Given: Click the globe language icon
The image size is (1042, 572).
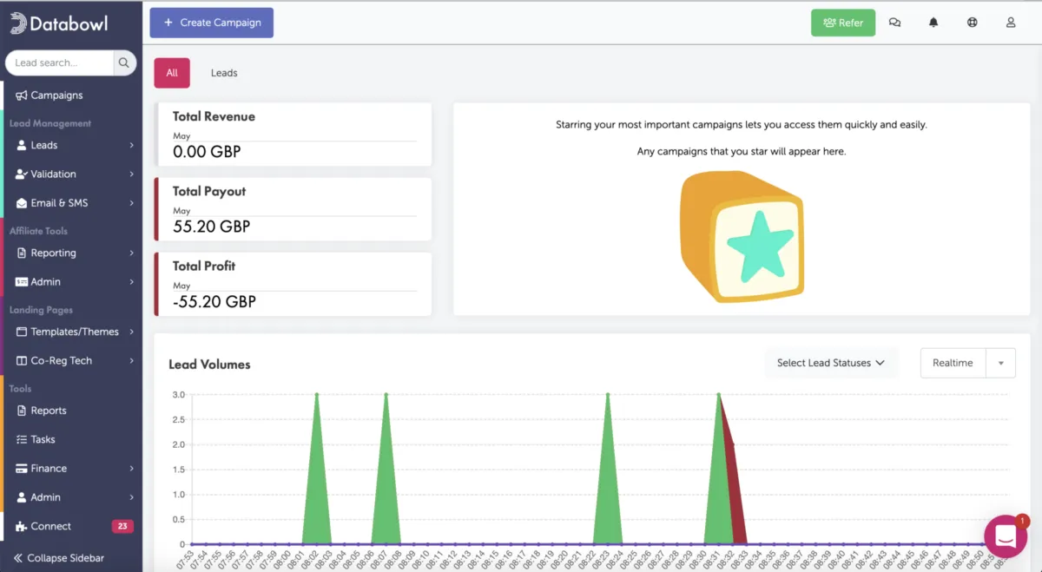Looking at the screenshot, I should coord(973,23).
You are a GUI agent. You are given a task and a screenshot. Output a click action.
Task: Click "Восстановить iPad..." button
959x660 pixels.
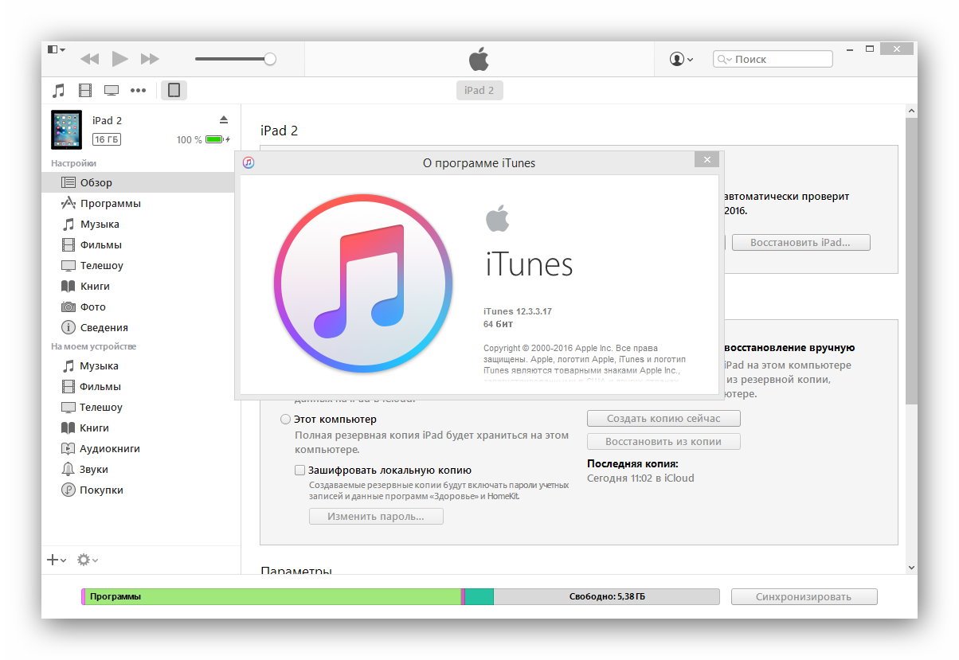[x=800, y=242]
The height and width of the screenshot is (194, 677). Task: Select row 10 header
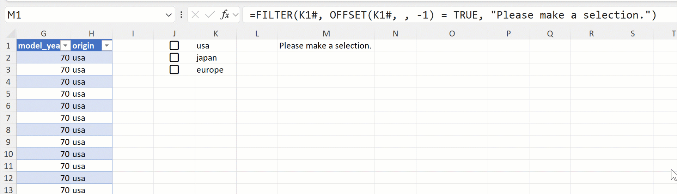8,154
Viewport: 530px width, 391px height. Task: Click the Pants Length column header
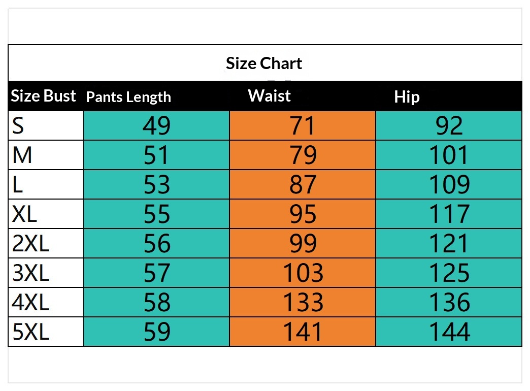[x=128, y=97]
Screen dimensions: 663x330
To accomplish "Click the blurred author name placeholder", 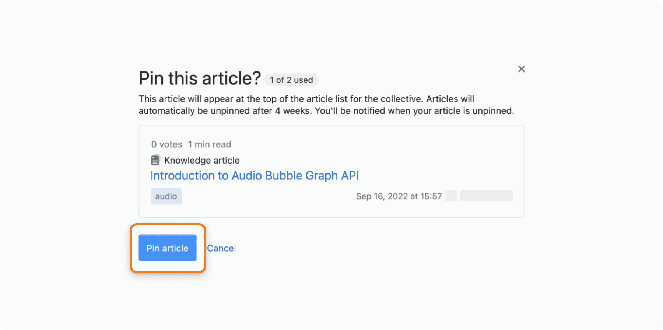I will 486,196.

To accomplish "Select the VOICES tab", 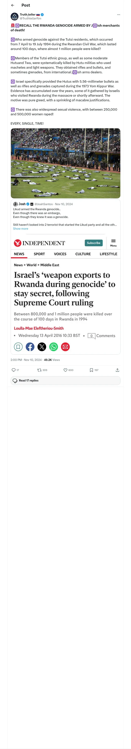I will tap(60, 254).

---

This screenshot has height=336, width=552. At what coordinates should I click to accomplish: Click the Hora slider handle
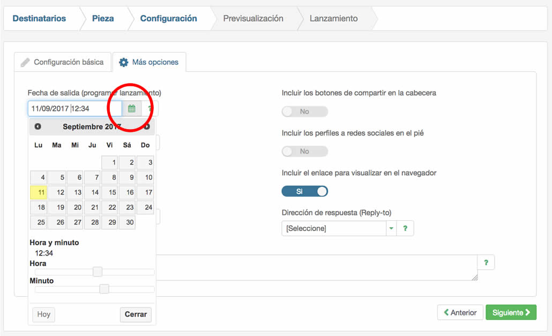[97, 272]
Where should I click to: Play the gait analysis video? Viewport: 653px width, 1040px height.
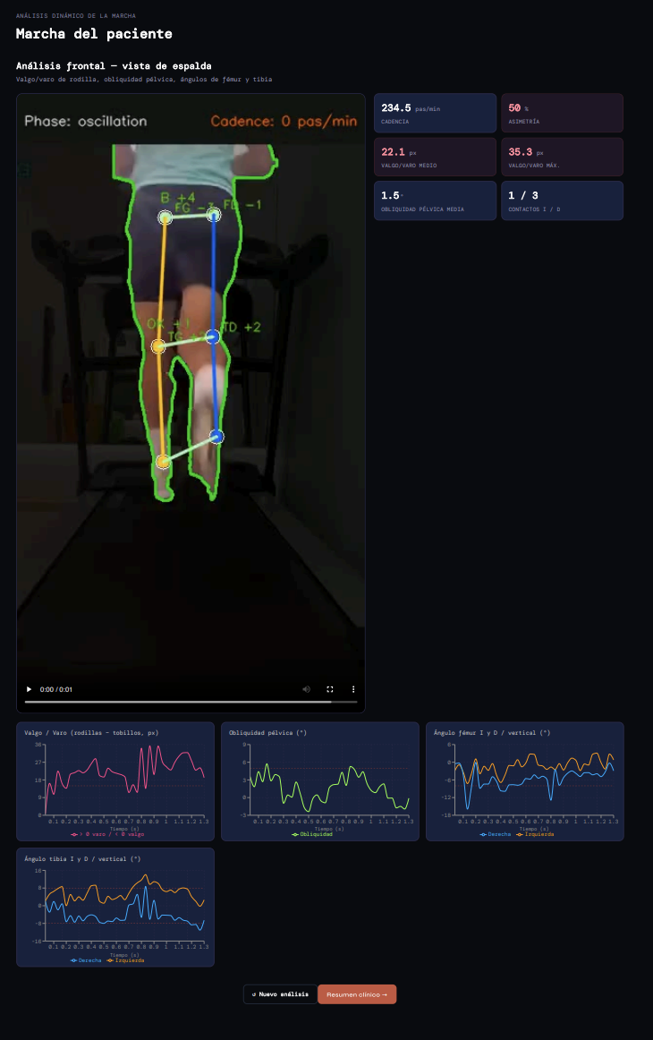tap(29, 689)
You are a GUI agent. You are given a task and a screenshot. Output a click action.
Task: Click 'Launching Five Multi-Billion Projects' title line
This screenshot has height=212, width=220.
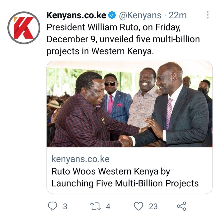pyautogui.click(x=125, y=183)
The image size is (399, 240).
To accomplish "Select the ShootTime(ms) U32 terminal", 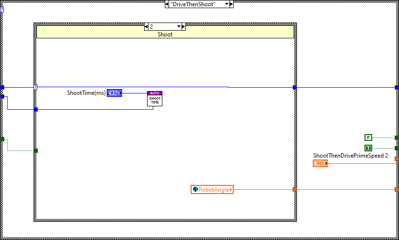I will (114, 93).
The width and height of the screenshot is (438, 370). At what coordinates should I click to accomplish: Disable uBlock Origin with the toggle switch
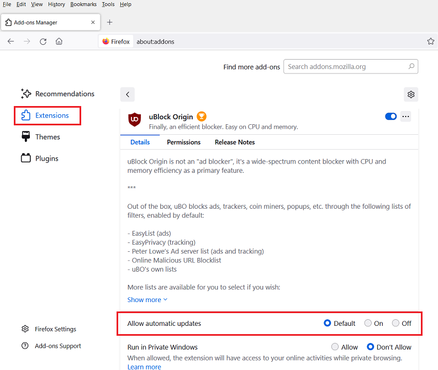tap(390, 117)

* * *

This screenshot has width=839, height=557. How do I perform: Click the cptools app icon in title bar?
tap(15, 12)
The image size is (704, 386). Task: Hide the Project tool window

Task requirements
All that is wanted is the stretch of lines above from the one containing "This screenshot has width=839, height=557." through the one containing "The image size is (704, 386).", duplicated exactly.

Response area
This screenshot has width=839, height=557. How do I perform: Click the cptools app icon in title bar?
tap(15, 12)
The image size is (704, 386). Task: Hide the Project tool window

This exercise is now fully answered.